>>

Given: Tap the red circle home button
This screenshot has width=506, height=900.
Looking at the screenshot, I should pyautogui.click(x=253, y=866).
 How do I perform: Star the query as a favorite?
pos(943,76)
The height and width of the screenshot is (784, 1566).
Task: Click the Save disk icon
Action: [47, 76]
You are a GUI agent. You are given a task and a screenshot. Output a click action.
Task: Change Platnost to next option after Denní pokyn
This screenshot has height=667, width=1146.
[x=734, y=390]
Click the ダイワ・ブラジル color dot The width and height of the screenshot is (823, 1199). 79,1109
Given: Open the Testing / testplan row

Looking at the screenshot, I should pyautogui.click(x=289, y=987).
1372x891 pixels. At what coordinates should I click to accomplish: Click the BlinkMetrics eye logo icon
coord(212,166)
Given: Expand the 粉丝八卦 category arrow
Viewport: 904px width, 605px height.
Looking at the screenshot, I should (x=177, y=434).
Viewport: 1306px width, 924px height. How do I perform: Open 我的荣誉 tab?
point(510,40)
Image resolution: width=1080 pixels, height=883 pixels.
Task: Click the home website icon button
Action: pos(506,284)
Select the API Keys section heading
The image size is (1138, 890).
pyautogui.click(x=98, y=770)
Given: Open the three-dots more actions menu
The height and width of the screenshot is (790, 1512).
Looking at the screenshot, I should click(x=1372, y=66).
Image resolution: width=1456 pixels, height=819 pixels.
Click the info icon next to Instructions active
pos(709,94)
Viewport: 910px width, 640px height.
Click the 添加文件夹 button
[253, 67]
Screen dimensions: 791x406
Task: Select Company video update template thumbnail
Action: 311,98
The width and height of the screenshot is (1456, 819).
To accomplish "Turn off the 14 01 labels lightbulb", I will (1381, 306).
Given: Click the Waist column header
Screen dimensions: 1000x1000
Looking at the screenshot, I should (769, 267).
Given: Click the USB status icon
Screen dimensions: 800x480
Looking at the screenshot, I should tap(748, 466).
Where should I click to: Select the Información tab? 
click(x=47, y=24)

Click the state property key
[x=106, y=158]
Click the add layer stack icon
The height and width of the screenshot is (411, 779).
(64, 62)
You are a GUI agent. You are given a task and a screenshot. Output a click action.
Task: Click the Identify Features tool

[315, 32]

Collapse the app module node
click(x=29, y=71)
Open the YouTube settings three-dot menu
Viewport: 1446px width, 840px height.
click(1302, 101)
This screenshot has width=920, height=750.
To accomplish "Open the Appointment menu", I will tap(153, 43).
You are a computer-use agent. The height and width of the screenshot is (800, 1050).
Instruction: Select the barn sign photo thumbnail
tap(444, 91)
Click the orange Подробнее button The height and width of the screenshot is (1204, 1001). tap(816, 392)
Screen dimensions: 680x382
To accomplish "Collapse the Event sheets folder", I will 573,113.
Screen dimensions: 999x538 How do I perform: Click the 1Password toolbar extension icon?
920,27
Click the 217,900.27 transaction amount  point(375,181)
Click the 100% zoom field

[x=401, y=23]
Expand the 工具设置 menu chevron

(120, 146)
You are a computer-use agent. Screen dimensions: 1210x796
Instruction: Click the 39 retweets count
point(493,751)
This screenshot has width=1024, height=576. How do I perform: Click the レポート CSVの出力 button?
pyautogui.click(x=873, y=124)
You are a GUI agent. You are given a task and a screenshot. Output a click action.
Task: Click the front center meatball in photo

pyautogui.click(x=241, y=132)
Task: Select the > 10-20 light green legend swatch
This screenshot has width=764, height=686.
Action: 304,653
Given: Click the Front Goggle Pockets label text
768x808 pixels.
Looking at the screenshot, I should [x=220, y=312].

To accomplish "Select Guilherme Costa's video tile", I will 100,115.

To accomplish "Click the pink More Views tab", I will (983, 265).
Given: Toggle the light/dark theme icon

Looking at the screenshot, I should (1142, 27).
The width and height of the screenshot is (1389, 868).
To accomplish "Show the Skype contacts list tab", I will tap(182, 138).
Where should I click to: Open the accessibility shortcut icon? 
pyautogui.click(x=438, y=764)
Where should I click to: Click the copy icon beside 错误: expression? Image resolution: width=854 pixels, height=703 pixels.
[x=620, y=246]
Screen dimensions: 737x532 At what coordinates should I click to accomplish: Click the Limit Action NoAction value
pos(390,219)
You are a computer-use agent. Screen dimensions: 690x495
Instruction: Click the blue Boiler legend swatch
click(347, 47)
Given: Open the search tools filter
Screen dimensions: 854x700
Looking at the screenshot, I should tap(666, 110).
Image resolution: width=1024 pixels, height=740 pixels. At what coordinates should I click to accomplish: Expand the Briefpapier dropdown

<<

--- WORK REQUEST ---
Lines of the data above that include the string "computer" must each be copied.

--- RESPONSE AREA ---
You are a computer-use agent. The height and width of the screenshot is (800, 1050).
You are a computer-use agent. Screen dimensions: 1210x796
You are a computer-use agent. Screen dimensions: 690x495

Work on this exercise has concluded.